Task prompt
Pictures aside, reproduce exactly and only the lines below, starting at the one containing "Expand the New Collection folder" and ending at the last line.

=== Input ===

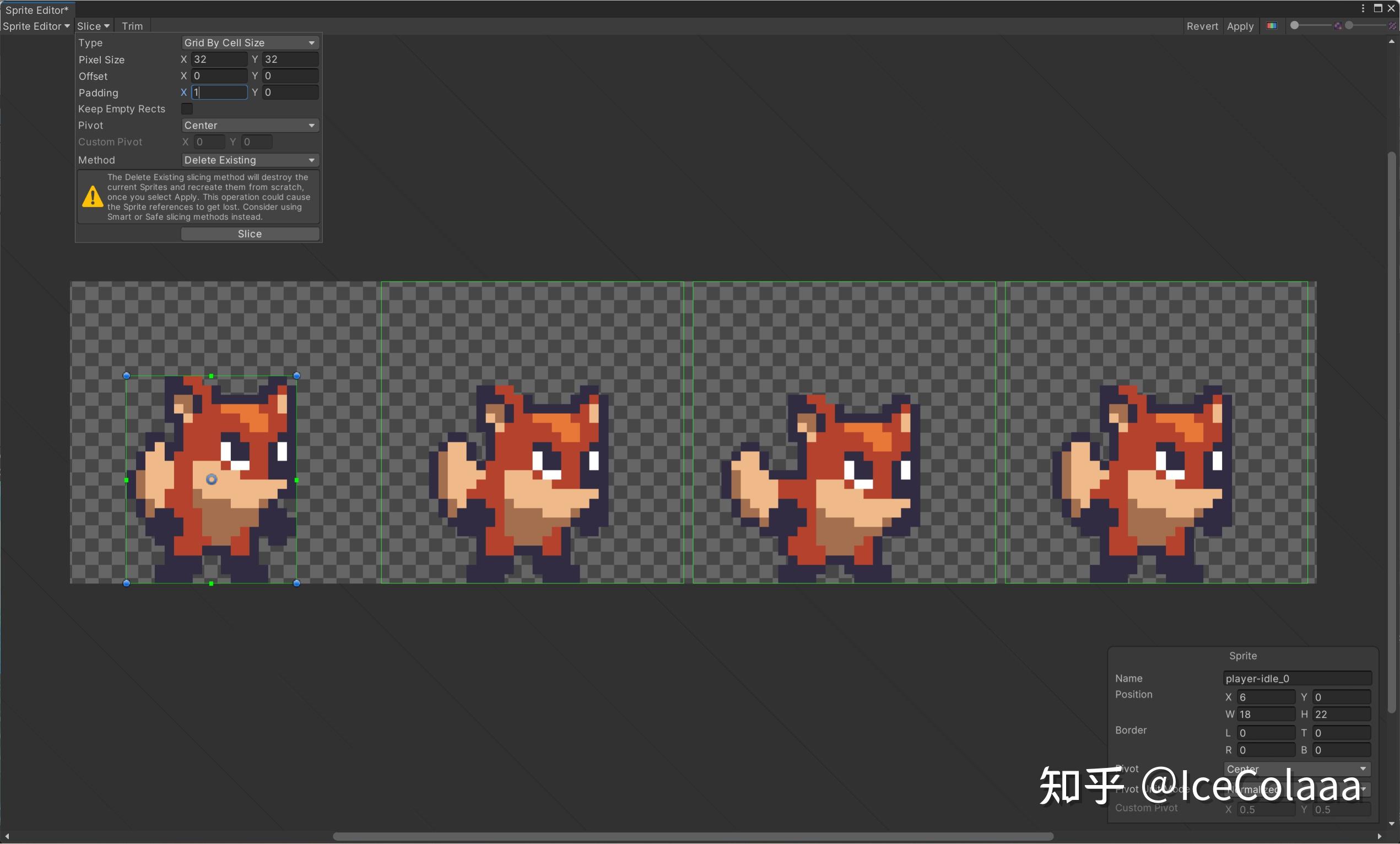
Task: Enable the Keep Empty Rects checkbox
Action: coord(187,109)
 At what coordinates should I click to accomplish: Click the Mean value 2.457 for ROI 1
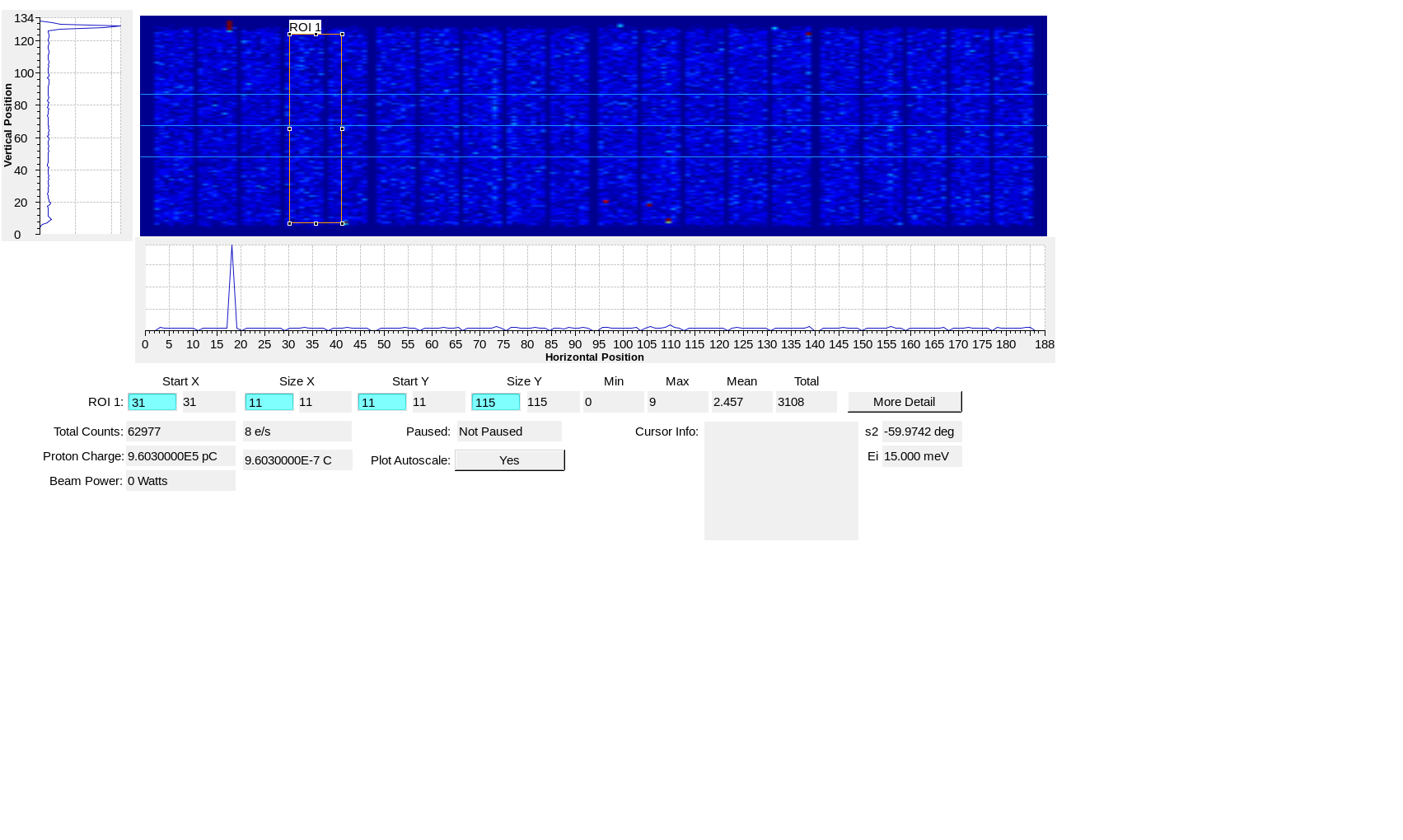(741, 401)
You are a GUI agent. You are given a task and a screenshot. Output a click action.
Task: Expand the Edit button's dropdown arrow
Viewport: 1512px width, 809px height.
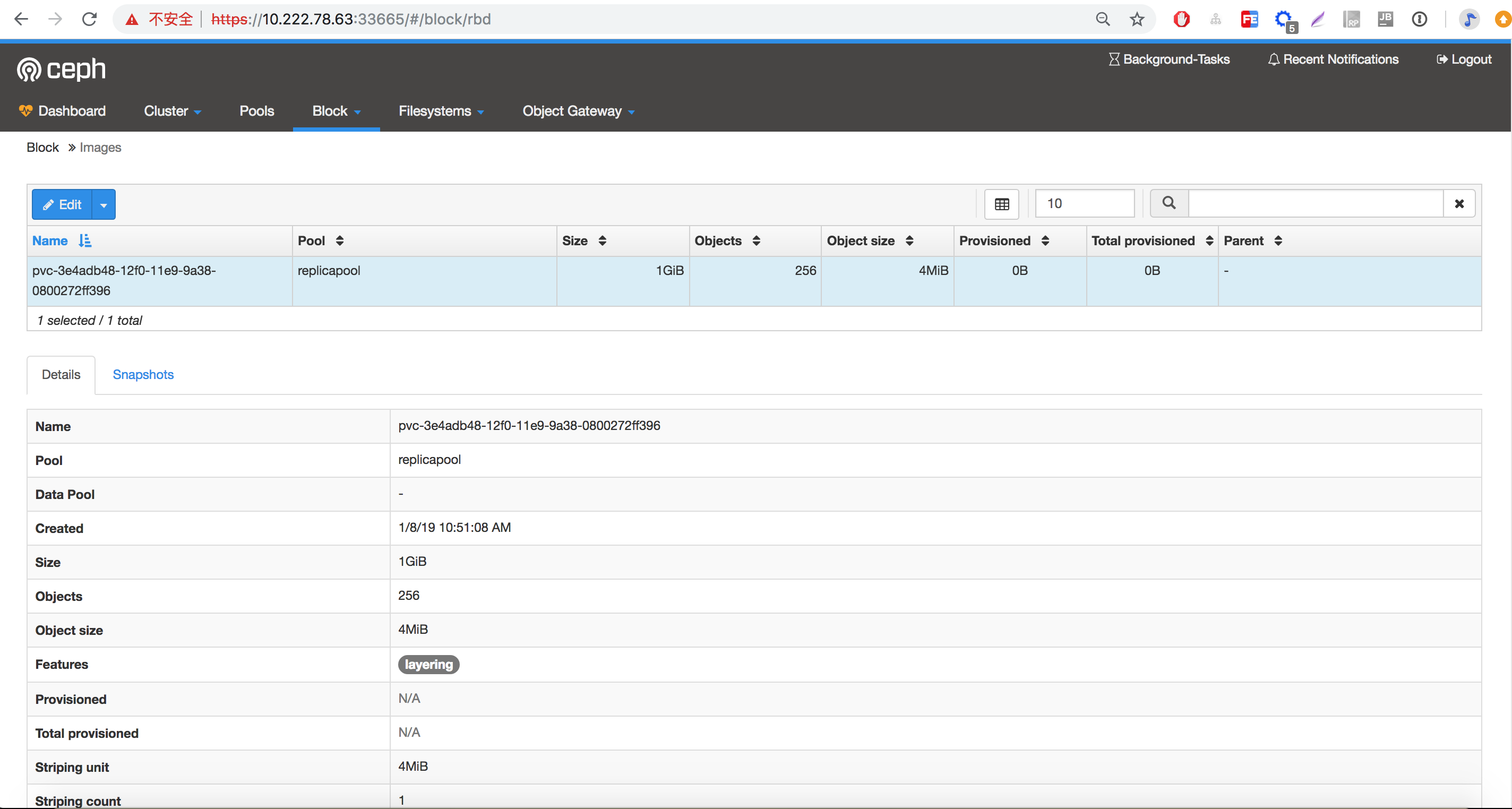tap(104, 204)
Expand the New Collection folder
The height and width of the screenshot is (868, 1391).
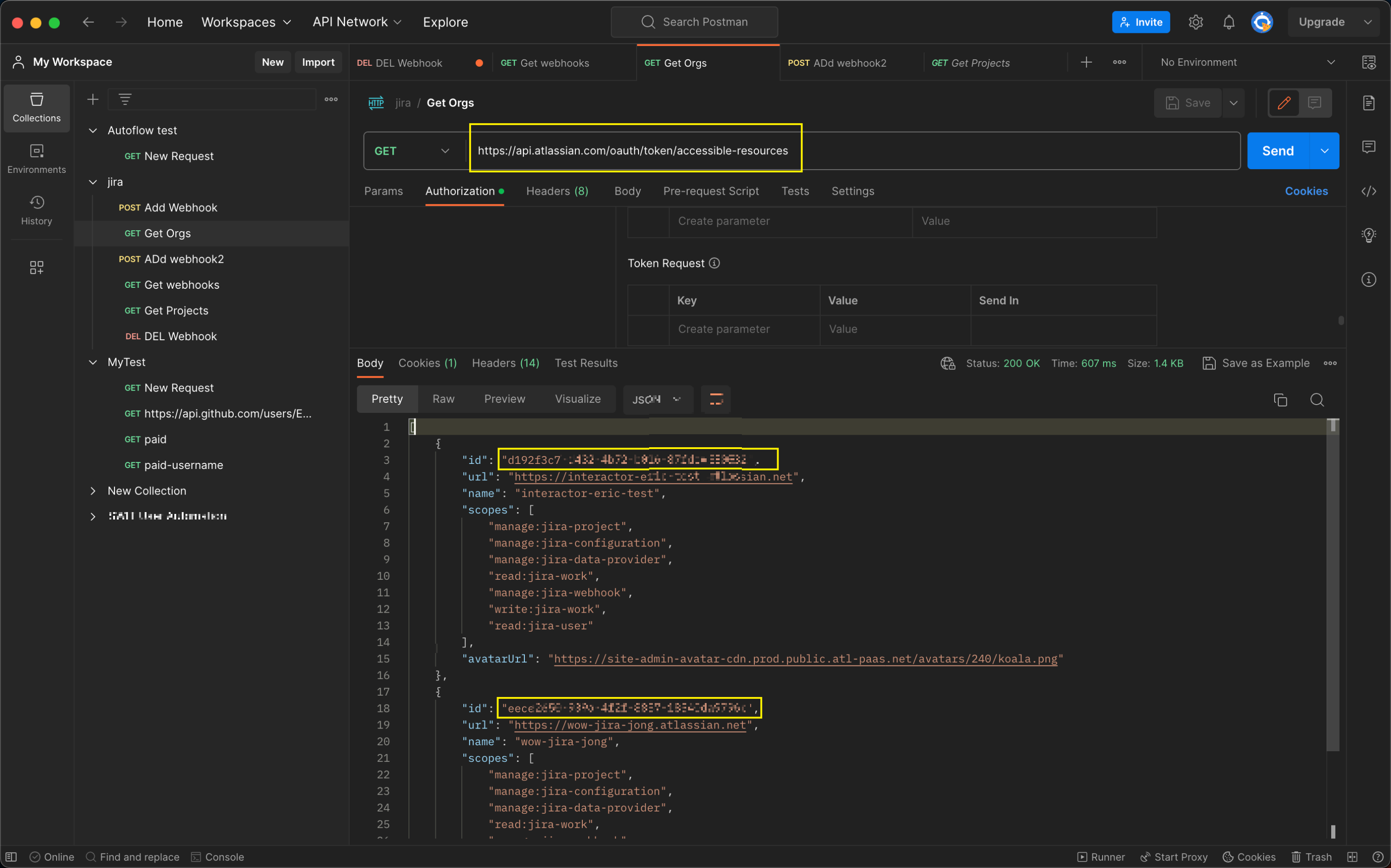[x=93, y=491]
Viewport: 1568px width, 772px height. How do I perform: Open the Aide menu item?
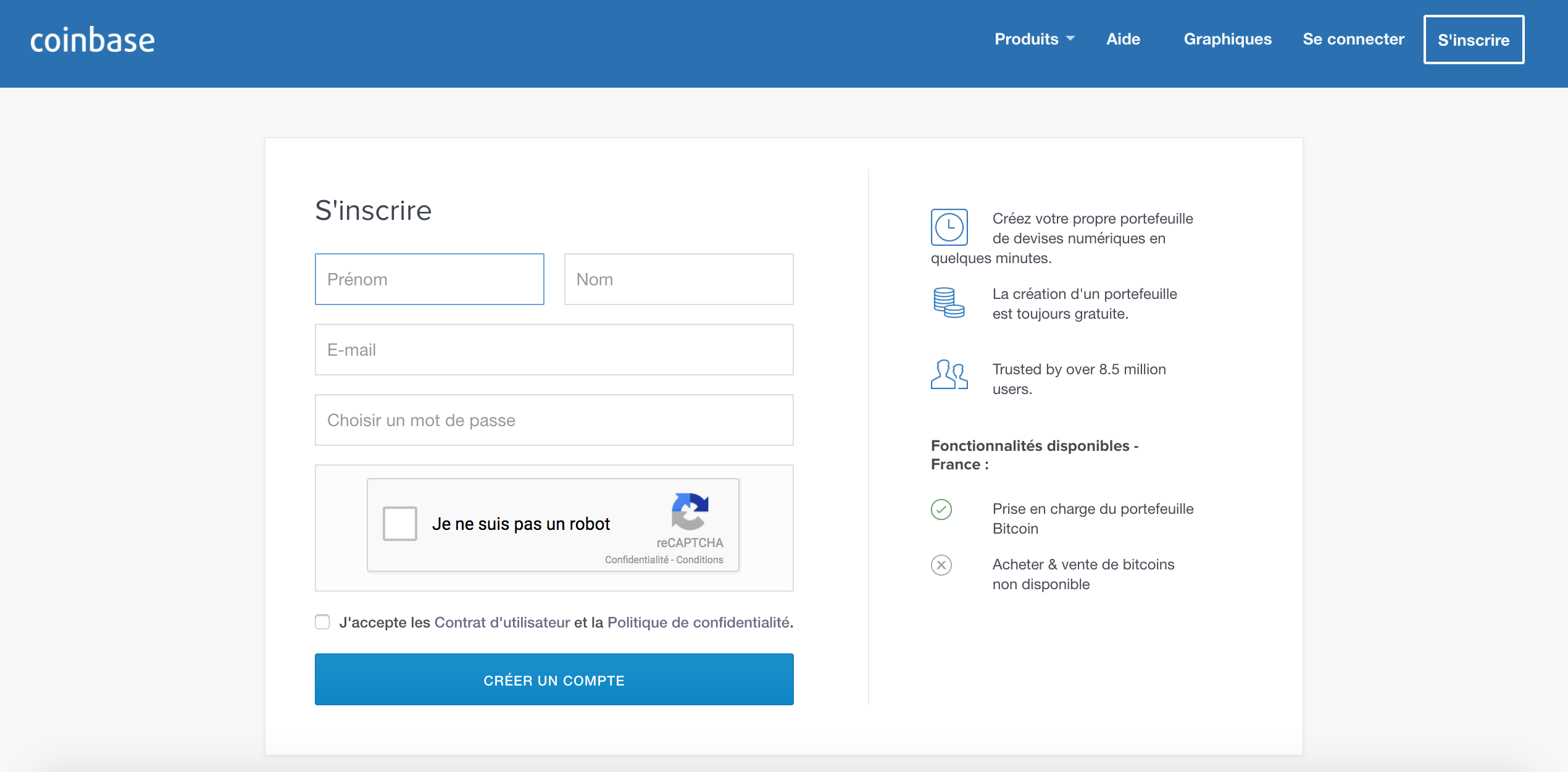1123,39

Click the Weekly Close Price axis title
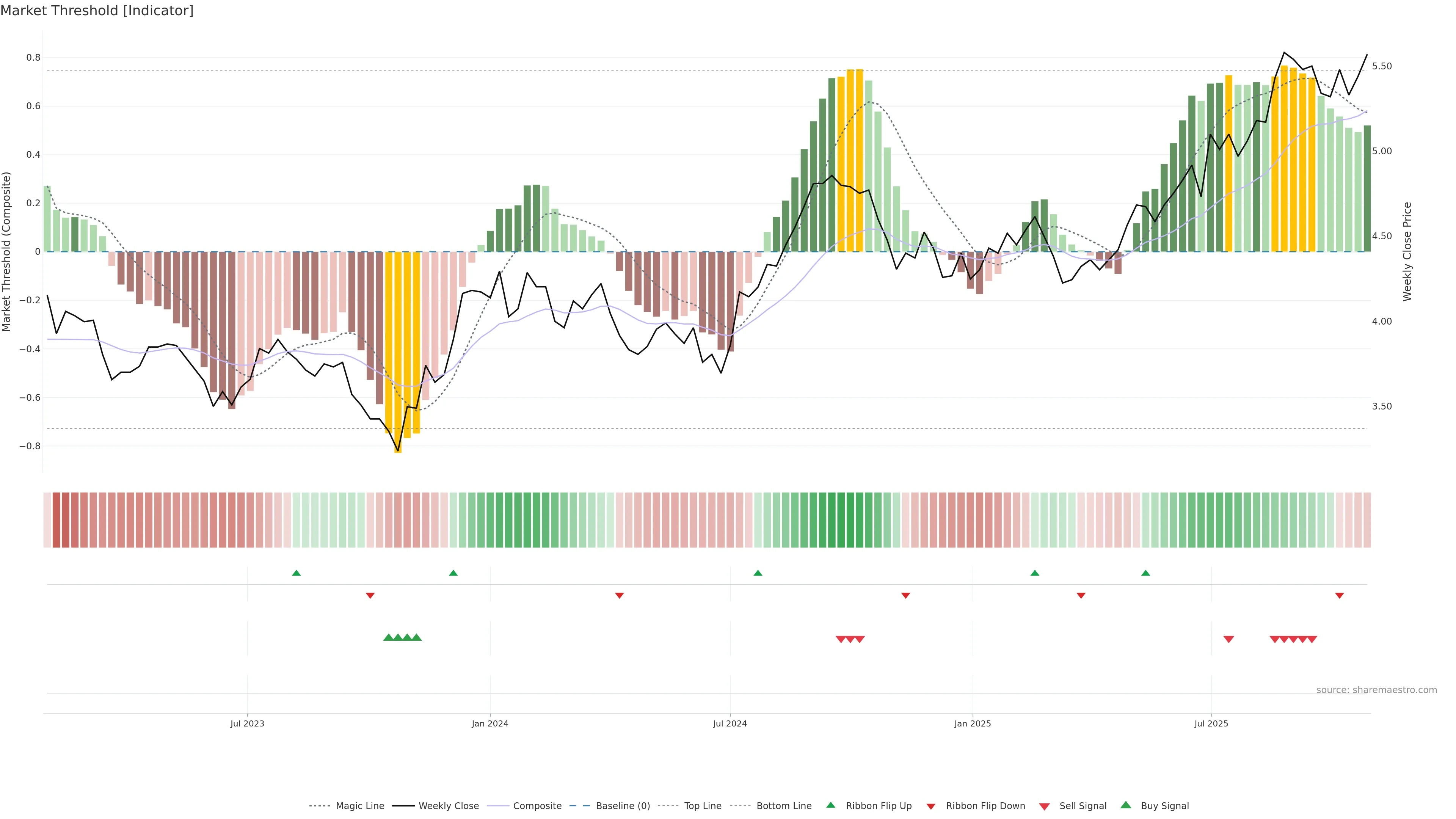coord(1407,251)
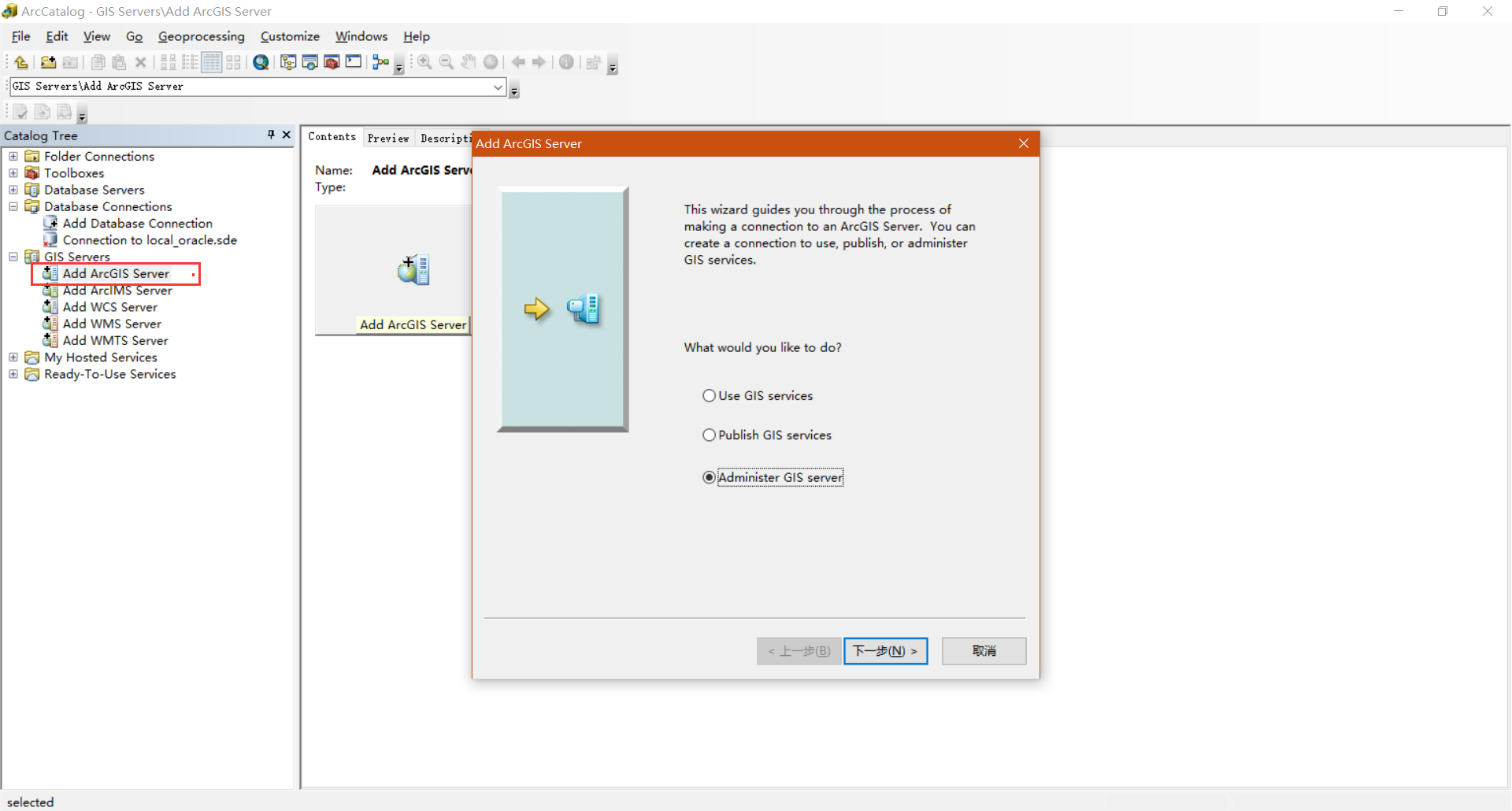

===

Answer box
Expand the New Collection folder
The height and width of the screenshot is (868, 1391).
[x=93, y=491]
Viewport: 1568px width, 772px height. How do I perform: Open the Aide menu item?
1123,39

Click the Weekly Close Price axis title
coord(1407,251)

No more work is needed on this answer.